Il restante 99% non ha sentito che la crisi sia finita. E il numero di occupati nel settore privato è tornato ai livelli del 2008 solo il mese scorso, mentre intanto la popolazione è aumentata. Dunque in proporzione l’occupazione è scesa».
E in Europa del Sud quanto lontana trova che sia la ripresa? «In Europa è peggio che in America, trovo difficile capire quest’aria di celebrazione che si respira. Grecia, Spagna o Portogallo hanno subito una caduta del reddito per abitante peggiore che in America durante la grande depressione degli anni ‘30. Sono situazioni tali che bisognerebbe cercare nuove soluzioni, un nuove pensiero economico. Per questo trovo scioccante che l’Europa non abbia fatto altro che cercare di replicare vecchie ricette, in particolare la Germania».
I Paesi del Sud vivono una crisi da eccesso di debito, pubblico e privato. Davvero crede che se ne esca aumentando ancora il debito? «Già prima di questa crisi, c’erano prove schiaccianti che l’austerità non funziona per rispondere a situazioni di questo tipo. Ma la Germania non ha ascoltato e non ascolta».
La Germania chiede ai Paesi in recessione di diventare più competitivi: cosa ci trova di così sbagliato? «Sicuramente alcune riforme interne alle economie colpite dalla recessione contribuirebbero a renderle più efficienti.

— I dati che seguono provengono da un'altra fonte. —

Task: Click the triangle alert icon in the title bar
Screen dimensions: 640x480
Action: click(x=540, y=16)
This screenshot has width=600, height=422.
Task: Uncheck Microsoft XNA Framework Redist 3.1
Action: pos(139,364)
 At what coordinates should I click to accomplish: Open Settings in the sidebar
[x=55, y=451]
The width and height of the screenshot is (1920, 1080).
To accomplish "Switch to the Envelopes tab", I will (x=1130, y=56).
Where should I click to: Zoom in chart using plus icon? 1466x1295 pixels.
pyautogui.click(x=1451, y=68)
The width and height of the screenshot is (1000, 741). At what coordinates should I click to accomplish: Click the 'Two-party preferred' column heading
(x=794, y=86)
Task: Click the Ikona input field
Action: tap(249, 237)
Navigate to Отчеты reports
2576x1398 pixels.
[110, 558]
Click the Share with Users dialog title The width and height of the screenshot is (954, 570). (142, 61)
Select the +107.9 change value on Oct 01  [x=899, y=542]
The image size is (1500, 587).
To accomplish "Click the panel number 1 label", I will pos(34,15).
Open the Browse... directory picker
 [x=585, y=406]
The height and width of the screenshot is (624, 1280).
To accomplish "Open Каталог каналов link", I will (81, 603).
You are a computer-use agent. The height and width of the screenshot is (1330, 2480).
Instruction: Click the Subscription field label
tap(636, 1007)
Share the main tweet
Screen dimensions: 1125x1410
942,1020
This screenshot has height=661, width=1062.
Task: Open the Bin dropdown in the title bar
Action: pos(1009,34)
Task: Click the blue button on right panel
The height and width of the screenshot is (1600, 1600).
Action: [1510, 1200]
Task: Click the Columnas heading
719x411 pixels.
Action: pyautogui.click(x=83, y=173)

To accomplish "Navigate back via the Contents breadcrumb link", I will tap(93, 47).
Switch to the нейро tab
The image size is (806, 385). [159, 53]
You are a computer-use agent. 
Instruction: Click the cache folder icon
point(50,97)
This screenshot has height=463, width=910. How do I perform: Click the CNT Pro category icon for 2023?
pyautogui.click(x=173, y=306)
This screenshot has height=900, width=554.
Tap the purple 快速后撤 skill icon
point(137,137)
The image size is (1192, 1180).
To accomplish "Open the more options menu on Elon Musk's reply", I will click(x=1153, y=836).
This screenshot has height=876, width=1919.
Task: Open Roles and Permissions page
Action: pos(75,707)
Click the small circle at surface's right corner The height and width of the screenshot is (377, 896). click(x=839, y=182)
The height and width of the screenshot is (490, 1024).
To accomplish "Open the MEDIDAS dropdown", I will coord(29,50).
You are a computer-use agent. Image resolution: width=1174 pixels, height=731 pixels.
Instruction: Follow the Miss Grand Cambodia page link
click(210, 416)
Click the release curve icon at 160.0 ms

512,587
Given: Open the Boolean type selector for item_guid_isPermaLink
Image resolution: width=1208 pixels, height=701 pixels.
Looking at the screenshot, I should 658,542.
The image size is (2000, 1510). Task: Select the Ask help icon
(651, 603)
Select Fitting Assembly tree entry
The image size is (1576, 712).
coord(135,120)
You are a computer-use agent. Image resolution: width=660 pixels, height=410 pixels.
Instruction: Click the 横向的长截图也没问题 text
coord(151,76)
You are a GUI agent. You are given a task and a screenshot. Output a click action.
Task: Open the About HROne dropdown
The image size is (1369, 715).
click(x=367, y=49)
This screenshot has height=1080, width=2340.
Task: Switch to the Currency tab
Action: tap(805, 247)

Ma il problema dell’Europa non è questo. È la struttura stessa dell’euro, privo com’è di una unione bancaria e di risorse di bilancio messe in comune. Si pensava che per ottenere la crescita bastasse tenere un livello basso di inflazione e per una convergenza fra le diverse economie fosse sufficiente rispettare le regole sul deficit e sul debito pubblico. Non è andata così. L’Irlanda e la Spagna hanno rispettato le regole ma per loro non c’è stata nessuna convergenza».
È questo che la rende così negativo sul futuro dell’euro? «Credo che sia un sistema alla base, fondamentalmente instabile e ciò che è accaduto lo dimostra. Uno poi si immaginerebbe che una crisi così induca un ripensamento, soprattutto in Germania, ma non è stato così».
Però gli spread sono scesi moltissimo. Come lo spiega? «È stato il miracolo di Mario Draghi. È riuscito a farsi credere dai mercati quando ha detto che la Banca centrale europea è pronta a fare “whatever it takes”, qualunque cosa, per salvare l’euro. Però c’è ancora molta fragilità, l’umore del mercato può sempre cambiare. E a quel punto bisogna sperare che non mettano alla prova l’impegno di Draghi a fare “qualunque cosa”, perché non è chiaro se potrà fare abbastanza».
Ora ha iniziato a parlare di creare moneta per comprare titoli sul mercato, come la Federal Reserve. «In quel caso, resta da vedere quanto. Perché abbia effetto, dev’essere davvero tanto».